_Problem description_
The lines to return run from the one containing "Task: Open the Traffic Source tab" through the end of the material; give them exactly and leave out the pictures.

= = = =

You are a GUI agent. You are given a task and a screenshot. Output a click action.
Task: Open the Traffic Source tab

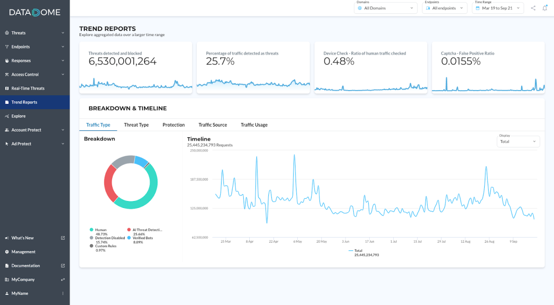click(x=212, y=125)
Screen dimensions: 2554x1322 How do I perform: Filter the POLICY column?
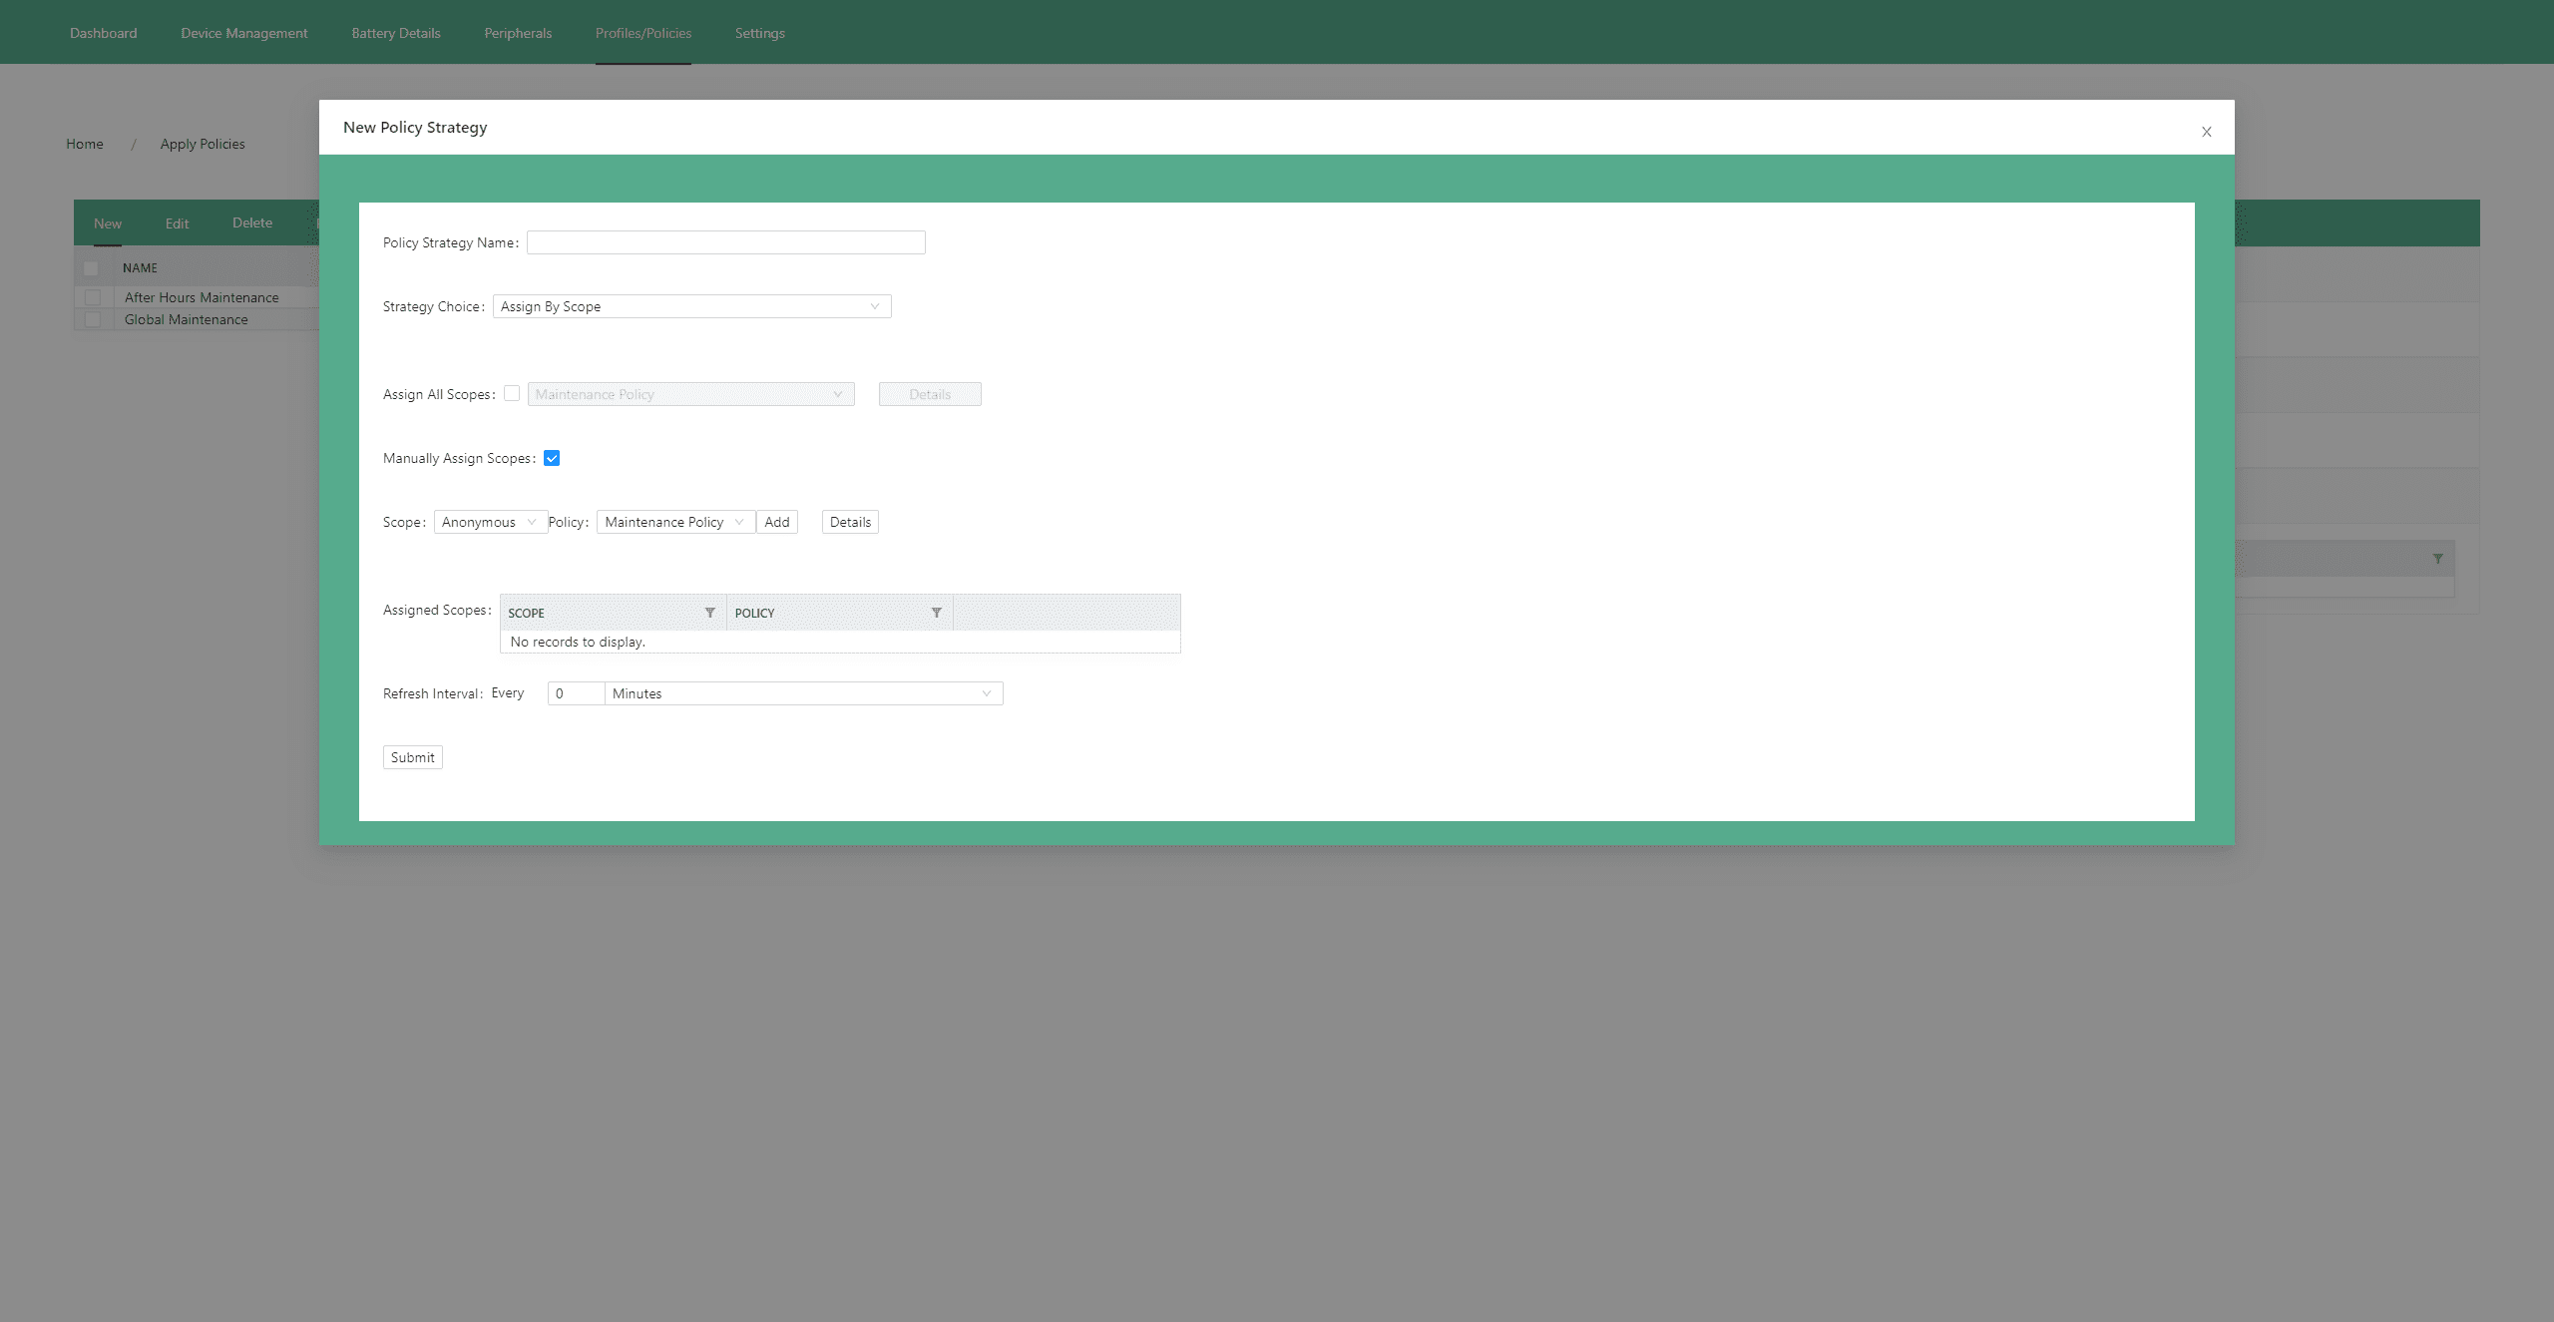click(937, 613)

= = = =

_Result of this exercise_
Task: Open the Traffic Source tab

click(x=212, y=125)
Screen dimensions: 2554x1322 How do I perform: Filter the POLICY column?
click(937, 613)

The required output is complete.